### Dataset records ###

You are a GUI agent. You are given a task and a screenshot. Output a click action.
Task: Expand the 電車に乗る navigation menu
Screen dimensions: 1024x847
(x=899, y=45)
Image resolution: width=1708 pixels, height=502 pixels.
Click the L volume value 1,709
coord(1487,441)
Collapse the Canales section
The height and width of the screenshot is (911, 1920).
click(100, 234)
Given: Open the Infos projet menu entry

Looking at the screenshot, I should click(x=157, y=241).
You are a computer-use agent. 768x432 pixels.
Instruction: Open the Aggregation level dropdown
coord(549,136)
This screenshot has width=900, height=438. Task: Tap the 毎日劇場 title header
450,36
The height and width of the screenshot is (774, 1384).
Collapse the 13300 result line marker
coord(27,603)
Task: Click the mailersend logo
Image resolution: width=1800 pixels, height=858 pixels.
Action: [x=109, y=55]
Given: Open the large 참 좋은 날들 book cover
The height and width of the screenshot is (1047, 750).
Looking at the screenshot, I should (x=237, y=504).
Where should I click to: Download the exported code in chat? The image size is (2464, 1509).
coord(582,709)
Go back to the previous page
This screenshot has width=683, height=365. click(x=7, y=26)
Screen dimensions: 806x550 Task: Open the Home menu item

###

(Set task):
Could you reproduce the material starting at the line that contains "Image resolution: width=1708" and ending at the end of the material, swapping "Open" for "Launch" and keeping everything else unchanged?

(The output):
Image resolution: width=1708 pixels, height=502 pixels.
Click the L volume value 1,709
coord(1487,441)
Collapse the Canales section
The height and width of the screenshot is (911, 1920).
click(100, 234)
Given: Launch the Infos projet menu entry

Looking at the screenshot, I should click(x=157, y=241).
You are a computer-use agent. 768x432 pixels.
Instruction: Launch the Aggregation level dropdown
coord(549,136)
This screenshot has width=900, height=438. Task: Tap the 毎日劇場 title header
450,36
The height and width of the screenshot is (774, 1384).
Collapse the 13300 result line marker
coord(27,603)
Task: Click the mailersend logo
Image resolution: width=1800 pixels, height=858 pixels.
Action: [x=109, y=55]
Given: Launch the large 참 좋은 날들 book cover
The height and width of the screenshot is (1047, 750).
Looking at the screenshot, I should (x=237, y=504).
Where should I click to: Download the exported code in chat? The image size is (2464, 1509).
coord(582,709)
Go back to the previous page
This screenshot has width=683, height=365. click(x=7, y=26)
Screen dimensions: 806x550 Task: Launch the Home menu item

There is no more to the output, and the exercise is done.